The US Environmental Protection Agency (EPA) admits there are “trade-offs” to using Corexit, however their explanation of these and why they favor its use on their website, are absurd. (See EPA Link)
The combined events of the BP Oil Spill and the application of this [outmoded] cleanup method (millions of gallons of Corexit(R)) resulted in high toxicity levels persisting in the GOM region until as recent as March 201l* – levels well above earlier official safety threshold standards set in 1999 which, for some unexplained reason, were raised by much higher percentiles within a few months after the beginning of the Deepwater Horizon blowout. [a means of blinding people from identifying potential public health and seafood contamination risks] .These toxicity levels are still adversely affecting human health and marine life in the region.  

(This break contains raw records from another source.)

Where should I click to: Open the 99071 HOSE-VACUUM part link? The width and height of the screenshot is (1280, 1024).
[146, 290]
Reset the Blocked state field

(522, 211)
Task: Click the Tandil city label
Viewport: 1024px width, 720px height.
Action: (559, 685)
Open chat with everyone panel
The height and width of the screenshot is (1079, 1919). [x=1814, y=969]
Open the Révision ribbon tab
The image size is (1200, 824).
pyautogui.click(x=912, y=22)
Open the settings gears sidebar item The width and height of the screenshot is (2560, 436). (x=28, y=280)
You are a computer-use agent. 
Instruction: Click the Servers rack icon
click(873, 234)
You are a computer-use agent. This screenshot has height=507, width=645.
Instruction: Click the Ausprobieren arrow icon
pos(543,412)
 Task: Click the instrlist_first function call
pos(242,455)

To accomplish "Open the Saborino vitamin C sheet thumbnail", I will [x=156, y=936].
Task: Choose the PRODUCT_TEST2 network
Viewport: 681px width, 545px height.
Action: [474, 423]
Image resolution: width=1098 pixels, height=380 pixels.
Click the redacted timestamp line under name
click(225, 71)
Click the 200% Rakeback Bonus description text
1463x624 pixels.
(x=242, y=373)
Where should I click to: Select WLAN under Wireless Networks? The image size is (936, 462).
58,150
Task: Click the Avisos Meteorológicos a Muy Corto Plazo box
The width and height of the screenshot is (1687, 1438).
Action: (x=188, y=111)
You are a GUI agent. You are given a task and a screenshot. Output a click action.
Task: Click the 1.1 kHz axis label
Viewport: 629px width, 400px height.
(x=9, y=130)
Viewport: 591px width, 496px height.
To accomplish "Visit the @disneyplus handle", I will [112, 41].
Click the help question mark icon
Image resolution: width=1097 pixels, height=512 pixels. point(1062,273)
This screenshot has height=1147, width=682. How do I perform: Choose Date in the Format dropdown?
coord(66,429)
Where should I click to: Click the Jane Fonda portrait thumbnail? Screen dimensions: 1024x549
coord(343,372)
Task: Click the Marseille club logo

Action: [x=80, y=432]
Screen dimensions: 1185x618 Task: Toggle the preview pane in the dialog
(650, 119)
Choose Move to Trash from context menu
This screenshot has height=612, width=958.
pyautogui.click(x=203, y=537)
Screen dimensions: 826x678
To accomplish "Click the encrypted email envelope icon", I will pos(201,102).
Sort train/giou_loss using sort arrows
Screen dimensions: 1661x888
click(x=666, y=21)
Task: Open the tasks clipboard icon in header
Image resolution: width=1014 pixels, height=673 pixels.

EPA and other federal agency statements announcing the clean up was successful and assuring the public that seafood was safe to consume and that the environment was safe to use were clearly premature and misrepresentative to the public, suggesting ineffective clean-up protocols and potential negligence on the part of the EPA.  The most recent scientific data on this issue are fact-based, and those facts are now being reported in scientific literature.  

More notably, BP had made formal requests to use bio remediation clean up technology to avoid these toxic trade-offs and initiated testing on a product called Oil Spill Eater II (already approved and listed on EPA’s National Contingency Plan for Oil Spill Response) to replace Corexit. BP’s request, along with those from gulf state officials, including Governor Jindal of Louisiana, were denied by EPA and Regional Response Team officials. The EPA denial letter cited science that erroneously grouped this ready-to-deploy, proven clean up product with “questionable” remediation products examined. In a June 2010 EPA letter, BP’s official request was denied, (correspondence relevant to the issue-Attachment 5, 6). Per Gulf Rescue Alliance sources BP’s Chief Council referenced that letter and stated in a recent meeting that their hands were tied where the use of bioremediation (OSE II ) was concerned – “BP is bound by it”—bound by the EPA mandate [to keep using Corexit]. Consequentially it is estimated that BP could have saved an estimated $36 billion in clean up costs if they had deployed the EPA approved alternative to Corexit.
Gulf Rescue Alliance (GRA) has voluminous documentation indicating the EPA arbitrarily blocked and continues to prevent the use of eco friendly bioremediation clean up technology in favor of Corexit despite ample science indicating it is fatally toxic to marine life and even humans.
Bottom line: Use of bioremediation could have saved BILLIONS in clean up costs and result in an end point to the disaster. (See Economic Comparison article) BP’s attempt to use an alternative is a significant point and the resultant damage caused by Corexit is proving to be quite concerning for escalating clean up costs.
We applaud Surfrider Foundation and the Center for Biological Diversity for its recent action of filing suit against the EPA over the use of dispersants reinforcing the case that EPA oil spill cleanup response protocols are wholly inadequate.
While the EPA, NOAA and Coast Guard remain in denial and continue to roadblock the use of Bioremediation, perhaps this suit will open the door for permitting the deployment of safe and effective cleanup methods available and ready for use right now to stop the killing in the Gulf Waters. And if one had no regard for the marine life and saving the ecosystem, possibly the continued threat of loss in BP Stock value will incite action.
While allowing Nalco Holding Company, the manufacturer of Corexit, to use up their existing stockpiles in the country, the UK has banned the product from further subsequent use.